基于骨架信息的人体动作识别

发布时间：2018-04-15 14:03

本文选题：人体动作识别 + 人体骨架　；参考：《中国科学技术大学》2017年硕士论文

【摘要】：人体动作识别是计算机视觉领域一大热门的研究方向。其主要目的是对视频中的人体动作进行正确地分类。这项技术可以被应用到智能视频监控、人机自然交互、运动视频分析以及无人驾驶等领域。然而如何构造有效的特征来对视频当中的人体动作进行描述一直是一个非常有挑战性的问题。本文通过对人体骨架信息进行深入挖掘,提出了基于关节点位置的动力学和关系特征,这组特征由4大类特征、36种子特征构成。1.关节动力学特征:这一大类特征由速度、加速度、角速度、角加速度、速率、加速率、动能、动能变化、重力势能、重力势能变化、总能量、总能量变化、归一化位置等13种子特征构成,这组特征从关节点运动和能量变化的角度出发,充分地挖掘了人体骨架的动力学信息。2.相关关系特征:这一大类特征由速度相关关系、加速度相关关系、角速度相关关系、角加速度相关关系,能量变化相关关系等5种子特征构成,这组特征描述了任意一对关节点之间的运动相关关系和能量变化相关关系。
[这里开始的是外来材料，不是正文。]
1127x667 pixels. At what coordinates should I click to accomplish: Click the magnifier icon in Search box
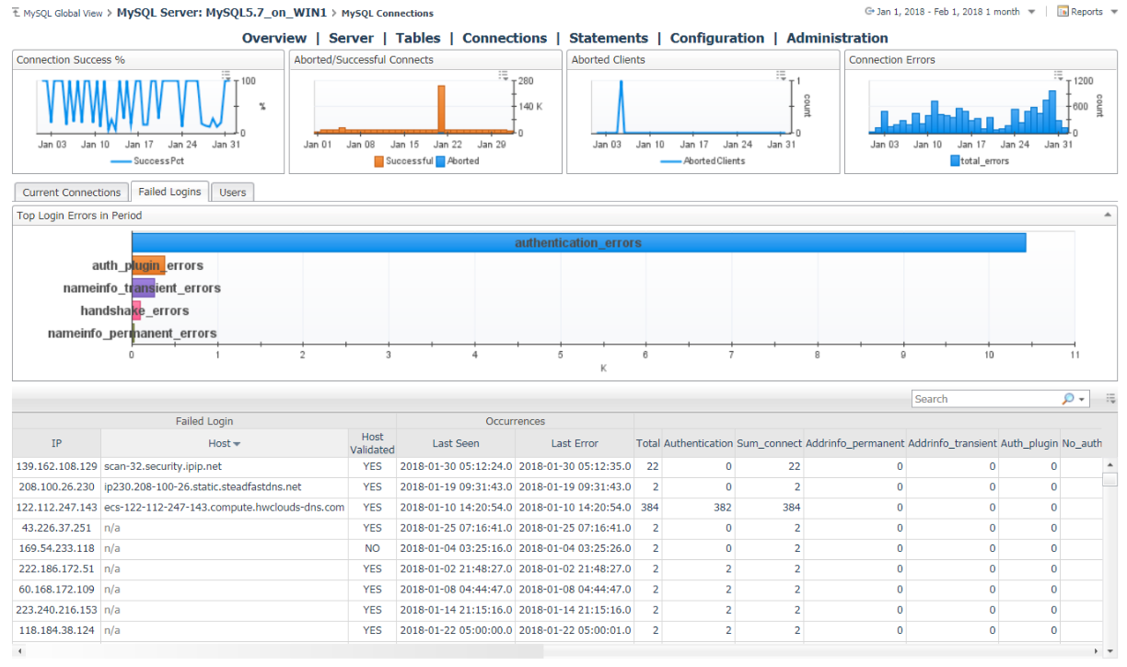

3.距离关系特征:这一大类特征由水平距离关系及其轨迹、垂直距离关系及其轨迹、方向正弦距离关系及其轨迹、方向余弦距离关系及其轨迹、特征向量方向距离关系及其轨迹、连通距离关系及其轨迹等12种子特征构成,这组特征描述了任意一对关节点在特定方向上的距离关系。4.几何关系特征:这一大类特征由关节向量内积及其轨迹、关节向量余弦相关性及其轨迹、关节三角形面积周长比及其轨迹等6种子特征构成构成,这组特征描述了任意三个关节点之间几何关系。将这些特征合并在一起构成基于关节点位置的动力学和关系特征。本文对这组特征的各个子特征进行了全面的比较。这组特征在JHMDB数据集、sub-JHMDB数据集和Penn Action数据集上均取得了不错的效果。此外,由于动作识别系统中每个环节都会对最后的识别结果产生一定的影响,因此本文探索了适合基于关节点位置的动力学和关系特征的动作识别算法框架。其中最合适的词袋模型为基于K均值聚类和向量量化的词袋模型,最有效的分类模型为多通道的RBF-χ2核的支持向量机。总而言之,通过充分挖掘骨架信息,本文提出了一组基于关节点位置的动力学和相关关系特征,并探索了适合这一特征的词袋模型和分类模型。通过充分的实验验证了这组特征的有效性,也为下一步利用基于骨架信息对人体动作进行识别的研究工作提供了建议。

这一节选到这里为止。